Yes. It's usually defined as something like the following (on 32-bit systems):

typedef unsigned int size_t;

Reference:

C++ Standard Section 18.1 defines size_t is in <cstddef> which is described in C Standard as <stddef.h>.
C Standard Section 4.1.5 defines size_t as an unsigned integral type of the result of the sizeof operator

Solution 2 - C++

According to the 1999 ISO C standard (C99), size_t is an unsigned integer type of at least 16 bit (see sections 7.17 and 7.18.3).

The standard also recommends that size_t shouldn't have an integer conversion rank greater than long if possible, ie casting size_t to unsigned long is unproblematic if the recommendation is followed.

The 1989 ANSI C standard (ANSI C) doesn't mention a minimal size or recommended conversion rank.

The 1998 ISO C++ standard (C++98) (as well as the current draft for C++0x) refers to the C standard. Section 18.1 reads:

> The contents are the same as the Standard C library header <stddef.h> [...]

According to section 1.2, this means the library as defined by the 1990 ISO C standard (C90), including its first amendment from 1995 (C95):

> The library described in clause 7 of > ISO/IEC 9899:1990 and clause 7 of > ISO/IEC 9899/Amd.1:1995 is hereinafter > called the Standard C Library.

The parts regarding size_t should be inherited from ANSI C: Frontmatter and section numbering aside, the standards for C90 and ANSI C are identical. I'd need a copy of the normative amendment to be sure that there weren't any relevant changes to stddef.h, but I doubt it. The minimal size seems to be introduced with stdint.h, ie C99.

Please also consider the following quote from section 1.2 of C++98:

> All standards are subject to revision, > and parties to agreements based on > this International Standard are > encouraged to investigate the > possibility of applying the most > recent editions of the standards > indicated below.

Solution 3 - C++

Yes, size_t is guaranteed to be an unsigned type.

Solution 4 - C++

According to the standard it is unsigned, however I recall that some older implementations used a signed type for the typedef.

From an older GCC doc:

> There is a potential problem with the size_t type and versions of GCC prior to release 2.4. ANSI C requires that size_t always be an unsigned type.

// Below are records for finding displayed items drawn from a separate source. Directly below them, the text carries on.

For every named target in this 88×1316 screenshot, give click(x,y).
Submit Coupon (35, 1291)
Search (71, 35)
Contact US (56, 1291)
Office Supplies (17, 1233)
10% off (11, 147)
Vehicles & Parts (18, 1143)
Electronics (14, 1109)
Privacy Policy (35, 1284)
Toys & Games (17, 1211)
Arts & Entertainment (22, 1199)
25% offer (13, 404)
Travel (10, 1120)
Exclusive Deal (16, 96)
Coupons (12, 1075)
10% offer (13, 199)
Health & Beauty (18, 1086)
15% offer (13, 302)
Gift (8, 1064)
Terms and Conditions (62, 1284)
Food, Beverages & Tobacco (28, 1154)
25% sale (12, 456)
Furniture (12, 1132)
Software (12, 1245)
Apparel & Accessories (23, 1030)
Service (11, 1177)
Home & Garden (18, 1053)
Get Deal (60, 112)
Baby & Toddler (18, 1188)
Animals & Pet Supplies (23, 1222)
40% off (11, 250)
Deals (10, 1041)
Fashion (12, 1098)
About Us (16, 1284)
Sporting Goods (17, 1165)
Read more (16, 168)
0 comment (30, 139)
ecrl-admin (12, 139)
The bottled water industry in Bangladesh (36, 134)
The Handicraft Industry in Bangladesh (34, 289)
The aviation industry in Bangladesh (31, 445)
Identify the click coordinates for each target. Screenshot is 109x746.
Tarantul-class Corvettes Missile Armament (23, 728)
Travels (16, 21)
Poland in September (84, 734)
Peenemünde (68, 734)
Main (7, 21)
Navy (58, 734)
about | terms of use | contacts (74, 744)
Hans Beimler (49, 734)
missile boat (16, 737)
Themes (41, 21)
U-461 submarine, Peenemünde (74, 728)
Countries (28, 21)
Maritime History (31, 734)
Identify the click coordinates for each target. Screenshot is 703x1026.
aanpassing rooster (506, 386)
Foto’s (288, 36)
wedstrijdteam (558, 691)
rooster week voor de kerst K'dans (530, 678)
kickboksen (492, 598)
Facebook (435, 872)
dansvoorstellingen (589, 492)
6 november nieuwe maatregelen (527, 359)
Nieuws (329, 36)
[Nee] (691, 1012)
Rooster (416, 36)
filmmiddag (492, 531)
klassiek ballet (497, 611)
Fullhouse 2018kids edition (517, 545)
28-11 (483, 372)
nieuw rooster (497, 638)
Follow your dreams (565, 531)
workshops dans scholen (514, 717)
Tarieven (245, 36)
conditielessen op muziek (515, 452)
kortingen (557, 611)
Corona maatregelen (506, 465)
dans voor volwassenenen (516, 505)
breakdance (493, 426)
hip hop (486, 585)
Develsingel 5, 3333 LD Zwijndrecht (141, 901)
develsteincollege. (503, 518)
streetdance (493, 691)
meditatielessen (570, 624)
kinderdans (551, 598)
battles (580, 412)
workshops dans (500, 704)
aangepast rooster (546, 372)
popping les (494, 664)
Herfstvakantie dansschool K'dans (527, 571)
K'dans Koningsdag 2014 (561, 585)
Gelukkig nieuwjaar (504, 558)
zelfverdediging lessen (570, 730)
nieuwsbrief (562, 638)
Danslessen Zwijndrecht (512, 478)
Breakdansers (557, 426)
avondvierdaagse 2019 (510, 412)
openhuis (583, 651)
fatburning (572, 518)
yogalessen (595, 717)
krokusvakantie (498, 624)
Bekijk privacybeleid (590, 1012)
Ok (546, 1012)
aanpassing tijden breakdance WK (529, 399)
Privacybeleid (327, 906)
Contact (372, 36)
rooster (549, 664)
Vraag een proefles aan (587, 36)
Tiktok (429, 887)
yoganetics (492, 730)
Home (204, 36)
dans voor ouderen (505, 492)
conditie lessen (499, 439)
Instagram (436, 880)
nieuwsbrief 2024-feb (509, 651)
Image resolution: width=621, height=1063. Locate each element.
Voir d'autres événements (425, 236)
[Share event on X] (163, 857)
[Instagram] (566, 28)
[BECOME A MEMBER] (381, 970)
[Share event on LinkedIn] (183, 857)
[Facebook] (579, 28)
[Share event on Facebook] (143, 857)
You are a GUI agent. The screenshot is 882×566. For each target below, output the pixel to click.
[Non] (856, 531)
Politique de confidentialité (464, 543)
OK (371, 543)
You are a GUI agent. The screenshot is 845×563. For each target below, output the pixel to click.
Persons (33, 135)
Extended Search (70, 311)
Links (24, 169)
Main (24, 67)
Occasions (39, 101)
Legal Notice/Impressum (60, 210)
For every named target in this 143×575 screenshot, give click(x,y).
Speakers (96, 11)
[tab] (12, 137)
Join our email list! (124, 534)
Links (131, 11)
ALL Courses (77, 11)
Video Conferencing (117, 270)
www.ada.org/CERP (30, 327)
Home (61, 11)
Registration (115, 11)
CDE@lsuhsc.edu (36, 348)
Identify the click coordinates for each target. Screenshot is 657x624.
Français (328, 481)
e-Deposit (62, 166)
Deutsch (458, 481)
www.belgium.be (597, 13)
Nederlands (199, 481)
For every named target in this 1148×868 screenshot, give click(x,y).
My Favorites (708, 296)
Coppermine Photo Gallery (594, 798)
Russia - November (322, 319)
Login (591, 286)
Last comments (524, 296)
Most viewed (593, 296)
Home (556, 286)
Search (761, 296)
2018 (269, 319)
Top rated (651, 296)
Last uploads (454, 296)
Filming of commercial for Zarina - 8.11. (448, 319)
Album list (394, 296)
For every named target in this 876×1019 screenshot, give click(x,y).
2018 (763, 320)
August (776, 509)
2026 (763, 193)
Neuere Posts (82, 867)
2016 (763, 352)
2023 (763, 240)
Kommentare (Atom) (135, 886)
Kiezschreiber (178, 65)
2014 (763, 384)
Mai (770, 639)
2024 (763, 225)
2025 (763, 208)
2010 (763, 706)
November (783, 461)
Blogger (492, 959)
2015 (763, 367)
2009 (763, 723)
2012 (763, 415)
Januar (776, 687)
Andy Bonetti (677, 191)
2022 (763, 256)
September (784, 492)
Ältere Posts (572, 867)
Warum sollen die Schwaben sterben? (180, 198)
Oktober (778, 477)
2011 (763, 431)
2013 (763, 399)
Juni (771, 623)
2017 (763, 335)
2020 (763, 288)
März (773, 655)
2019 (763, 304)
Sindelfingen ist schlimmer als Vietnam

For compatibility with existing systems' header files, GCC defines size_t in stddef.h to be whatever type the system's sys/types.h defines it to be. Most Unix systems that define size_t in sys/types.h, define it to be a signed type. Some code in the library depends on size_t being an unsigned type, and will not work correctly if it is signed

I'm not sure how important it would be to guard against that. My code assumes it's unsigned.

Solution 5 - C++

The size_t should follow the same definition as the C standard, and in several places in the C++ standard it implies it's unsigned natura (particularly in the allocator template argument definitions).

On the C++ Standard, section 18.1 (ISO/IEC 14882 - First edition 1998-01-01):

Table 15 lists as defined types: ptrdiff_t and size_t

3 The contents are the same as the Standard C library header , with the following changes: 4 The macro NULL is an implementation-defined C++ null pointer constant in this International Standard (4.10).

The macro offsetof accepts a restricted set of type arguments in this International Standard. type shall be a POD structure or a POD union (clause 9). The result of applying the offsetof macro to a field that is a static data member or a function member is undefined. SEE ALSO: subclause 5.3.3, Sizeof, subclause 5.7, Additive operators, subclause 12.5, Free store, and ISO C subclause 7.1.6.

Solution 6 - C++

Oh, this is just terrible:

vector<MyObject> arr;
Fill(arr);
size_t size = arr.size();
for(size_t i = 1; i < size - 1; ++i)
{
  auto obj = arr[i];
  auto next = arr[i+1];
}

Now contemplate the use case where arr is empty.